Há anos, Holiday faz esse tipo de marketing para clientes importantes nos Estados Unidos, desde escritores na lista dos mais vendidos (como Tucker Max) até grandes empresários (como Dov Charney, da American Apparel). O seu trabalho é eficiente porque, segundo ele, quem escreve para a internet (blogueiros e jornalistas) está sempre em busca de histórias que atraiam a maior audiência possível e não está muito preocupado com a veracidade do que publica. “Esse sistema se alimenta do tipo de material que eu produzo”, afirmou Holiday. “Então, como a tempestade que inventei se desenvolveu na imprensa, as pessoas começaram a acreditar nela e a história se tornou verdadeira”.

Eis o ponto: os jornalistas, que deveriam investigar as histórias, acabam se deixando levar por fontes não confiáveis e legitimam as fraudes. Uma vez legitimadas, as mentiras permitem manipular a sociedade, que reage exatamente como Holiday queria.

O mais curioso é que, mesmo sendo manipulador confesso, Holiday jamais mentiu sobre seu nome verdadeiro e sobre o que faz. E mesmo assim ele continua sendo contratado a peso de ouro e aquilo que mostrou no livro serve não apenas de alerta para o que ele e outros fazem, mas como um guia de manipulação eficiente.

Sempre releio trechos desse livro de Holiday diante de cada episódio ocorrido aqui no Brasil que gera notícias na imprensa, comoção e reação nas redes sociais, que estão cada dia mais repletas de notícias falsas (fake news) criadas ou disseminadas pela esquerda e por certa direita não conservadora.

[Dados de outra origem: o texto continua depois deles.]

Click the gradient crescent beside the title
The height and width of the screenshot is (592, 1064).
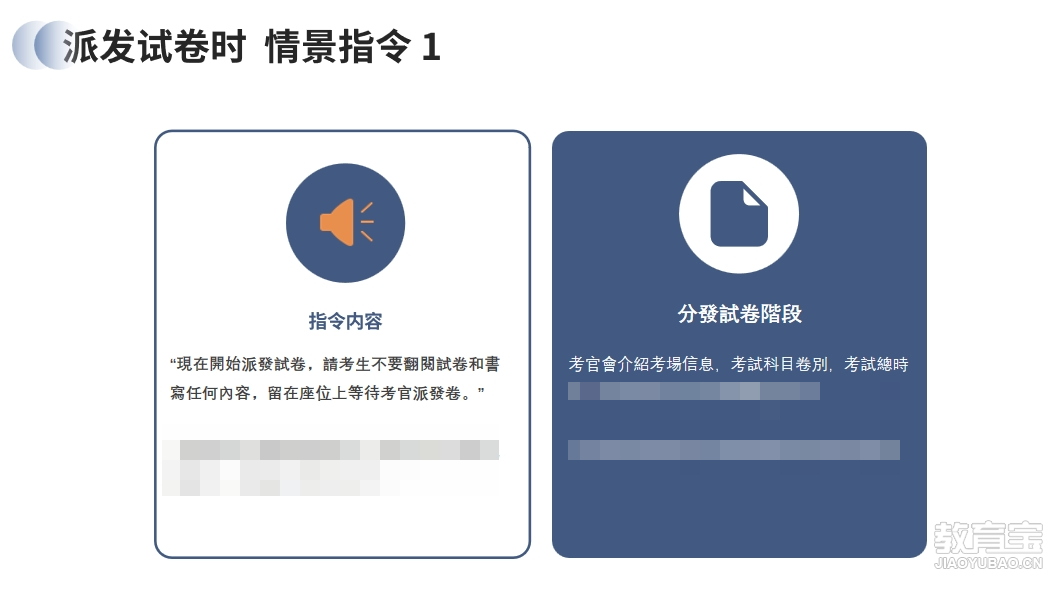pos(41,45)
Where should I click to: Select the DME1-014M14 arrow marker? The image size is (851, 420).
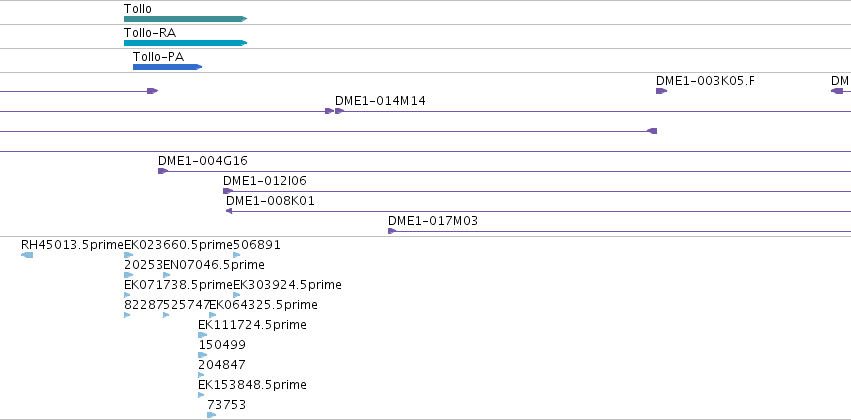point(339,111)
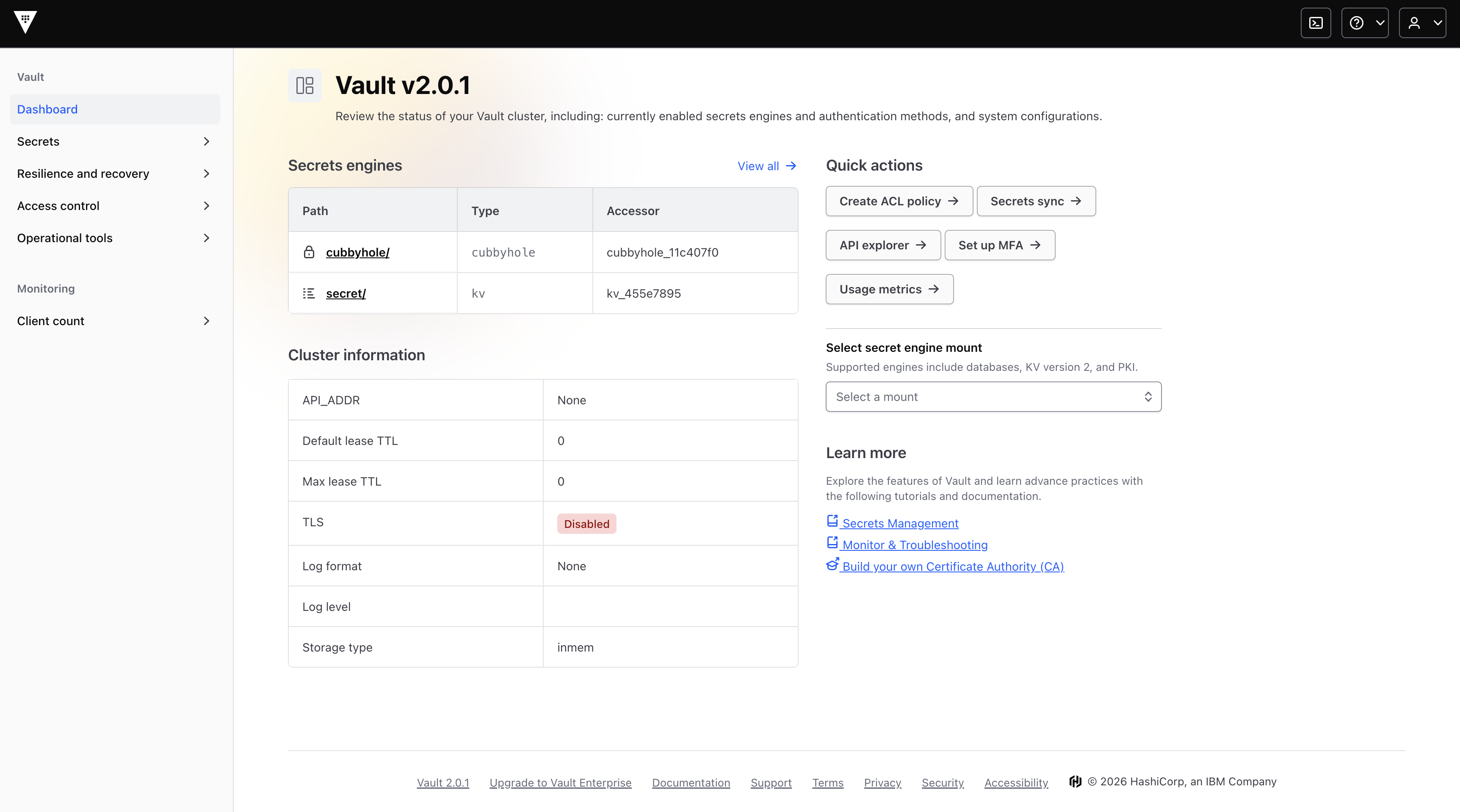1460x812 pixels.
Task: Expand the Access control section
Action: 114,206
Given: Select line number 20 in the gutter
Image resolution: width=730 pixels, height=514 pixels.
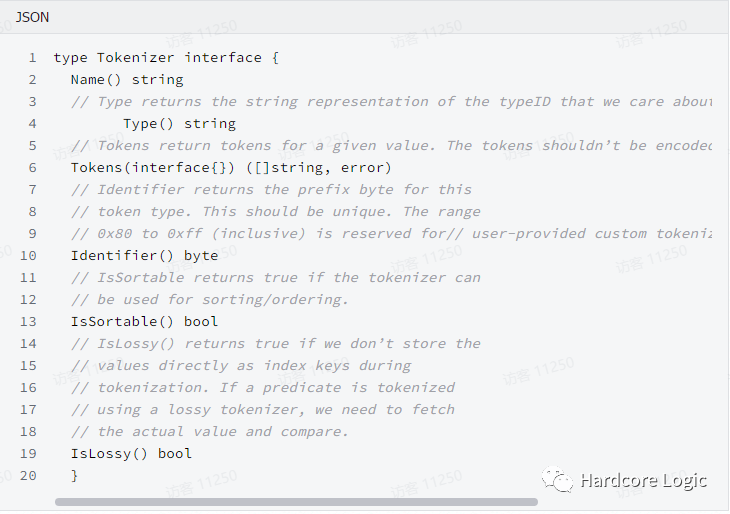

Quem as divulga são os manipuladores ou os manipulados. Porque não se preocupam com a origem ou veracidade das informações que compartilham, a maioria o faz sempre que o conteúdo ratifica a sua visão política ou ataque os seus inimigos ideológicos. Para piorar, ao manipular a entrega do conteúdo produzido pelos usuários, o Facebook tem servido como instrumento eficiente desse tipo de ação.

O evento mais recente a merecer ampla cobertura da imprensa e reações diversas nas redes sociais foi o assassinato da vereadora do PSol Marielle Franco no Rio de Janeiro, no dia 14 de março. Como até agora não sabemos quem foi o autor do crime e a sua motivação, a discussão tem se resumido a uma odiosa instrumentalização ideológica empreendida desde o início por partidos e militantes de esquerda e a reação a essa ideologização da morte, além da disseminação de boatos e mentiras.

Como leitor que tem se valido do livro de Ryan Holiday como uma espécie de antídoto contra a fraude intelectual e noticiosa, lendo e ouvindo as reações ao assassinato da vereadora, as perguntas que tenho me feito são: qual é a manipulação? Quais são os seus objetivos? Quem são os manipuladores?

Essas indagações são extremamente úteis para não cairmos na armadilha dos adversários ideológicos e sermos usados como idiotas úteis. Seguir o primeiro impulso nunca é uma boa ideia. Se a direita reage como a esquerda quer, ajuda a narrativa esquerdista – mesmo que não queira. E depois fica perdida no imenso labirinto de acusações, fraudes, mentiras e engodos que os esquerdistas criam e alimentam.